Некоторое время молчали. Сергей, выпив, задымил папиросой. С улицы, со стороны набережной напротив клуба, отрывочно неслась музыка. Может быть, играл оркестр, может — радио.
Михаил бормотал:
— Ни в коем случае… — и качал пальцем многозначительно. — Ни за что… Никогда…
— Вы о чем, дядя Миша? — спросил Сергей.
— Он знает. Никогда…
Вошла бабушка и, холодно и несколько высокомерно глядя на Сергея, позвала его в столовую ужинать. Потом, когда ушла наконец идиотка Эрна Ивановна, все сошлись в кабинете и долго разговаривали. Ребята легли спать. Наверху, где жил какой-то новый человек взамен полгода назад изъятого Арсеньева, уже встречали праздник: раздавалась музыка, пляски, стучали пятками в пол. Бабушка рассказывала о событиях в Секретариате. Как всегда, о главном умалчивала, главное держалось в тайне, железный характер, к которому все в доме привыкли и не пытались расшатать. Единственное, что сообщила: «В «Правде» сразу после праздника должна появиться громаднейшая статья какого-то крупного чекиста о вербовке шпионов». Потом разговор съехал на Серебряный Бор, ибо Николай Григорьевич тоже сообщил новость, слышанную в столовке: Арсюшка Флоринский сделался соседом и по Серебряному Бору, получил дачу. Ну да, за забором, двухэтажную, с солярием, теннисным кортом. Вот, вот, именно эту. В ней всегда жили тузы ОГПУ: когда-то Раузер, потом Рабинье, Томсон и вот теперь Флоринский.
Отсюда разговор стал ветвиться: к судьбе Паши Никодимова, в коей Флоринский обещал разобраться, но уже третий месяц ни слуху ни духу, и к Серебряному Бору, дачным заботам. Кооператив прислал требование уплатить срочно по жировкам за первый квартал и за водопроводные работы, намеченные на май. Денег не было, думали, где достать. Лиза очень бодро пообещала достать у себя в Наркомземе, в кассе взаимопомощи.

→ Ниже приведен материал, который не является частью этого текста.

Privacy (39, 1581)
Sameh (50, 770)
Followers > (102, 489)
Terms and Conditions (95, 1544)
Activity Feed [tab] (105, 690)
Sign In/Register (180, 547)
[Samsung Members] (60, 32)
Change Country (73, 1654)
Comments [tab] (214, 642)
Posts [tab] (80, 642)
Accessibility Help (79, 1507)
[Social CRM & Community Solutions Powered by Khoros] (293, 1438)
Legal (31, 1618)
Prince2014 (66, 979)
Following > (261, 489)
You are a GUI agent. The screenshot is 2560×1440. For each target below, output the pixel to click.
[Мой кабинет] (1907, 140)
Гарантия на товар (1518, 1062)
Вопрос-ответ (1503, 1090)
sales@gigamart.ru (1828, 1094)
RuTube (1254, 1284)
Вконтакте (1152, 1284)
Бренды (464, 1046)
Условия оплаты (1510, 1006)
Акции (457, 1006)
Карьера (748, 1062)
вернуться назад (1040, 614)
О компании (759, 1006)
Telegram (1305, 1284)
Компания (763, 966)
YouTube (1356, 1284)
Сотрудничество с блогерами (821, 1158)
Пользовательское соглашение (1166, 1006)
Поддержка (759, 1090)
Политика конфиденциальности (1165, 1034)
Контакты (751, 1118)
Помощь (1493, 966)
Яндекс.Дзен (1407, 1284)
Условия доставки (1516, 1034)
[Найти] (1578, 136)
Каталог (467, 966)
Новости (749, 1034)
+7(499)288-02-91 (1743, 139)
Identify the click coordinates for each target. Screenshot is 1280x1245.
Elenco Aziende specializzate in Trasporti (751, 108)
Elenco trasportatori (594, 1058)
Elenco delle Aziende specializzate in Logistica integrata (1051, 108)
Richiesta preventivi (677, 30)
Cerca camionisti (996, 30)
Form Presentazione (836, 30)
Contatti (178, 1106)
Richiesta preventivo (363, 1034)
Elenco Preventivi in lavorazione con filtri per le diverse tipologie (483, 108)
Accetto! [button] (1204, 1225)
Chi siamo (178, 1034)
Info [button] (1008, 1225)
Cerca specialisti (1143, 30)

Николай Григорьевич хотел было сказать: «О чем вы хлопочете? Какая дача? Какой водопровод?» — но женщины обсуждали эти дела с таким честным энтузиазмом, что язык не поворачивался их пресечь. Часов в одиннадцать вышли пройтись перед сном. Вечер был теплый. На мосту стояли войска, приготовленные к завтрашнему параду. Михаил, слегка протрезвев на воздухе, принялся рассуждать о преимуществах танкеток перед тяжелыми танками. Слушать его было скучно, а спорить с ним опасно. В глубине души Николай Григорьевич был убежден, что разбирается в военных вопросах лучше брата, хотя и не кончал военной академии. Кремль был высечен из тьмы прожекторами, и в черном небе над ним висел, прицепленный к невидимому и замаскированному аэростату, портрет Сталина. Гигантское усатое лицо сверкало и переливалось в серебряном свете прожекторов. Оно было почти неподвижным, лишь едва заметно надувалось от легкого ветра посередине, а мимо сверкающего портрета проплывали самолеты, несущие портреты поменьше: Маркса, Энгельса, Ленина и снова Сталина. Все остановились на мосту и смотрели на эту медленно проплывающую в ясном небе, озаренную снизу вереницу знакомых лиц. Самолеты с небольшими портретами, рокоча и четко соблюдая строй, исчезли из пределов досягаемости прожекторов, гул моторов удалялся, в небе над Кремлем остался висеть один громадный портрет. Там были мимолетность, временность, проплывание, исчезновение, а здесь прочность, вечность. Портрет светился наподобие киноэкрана невероятных размеров. И одновременно его стояние в воздухе казалось сверхъестественным, было чудом и отдаленно напоминало неподвиж-ное парение маленького паучка, висящего на незримой нитке. Проход в Александровский сад был закрыт. Военные регулировщики показывали направо, пришлось повернуть к библиотеке Ленина и потом через Ленивку снова пройти на мост и вернуться домой.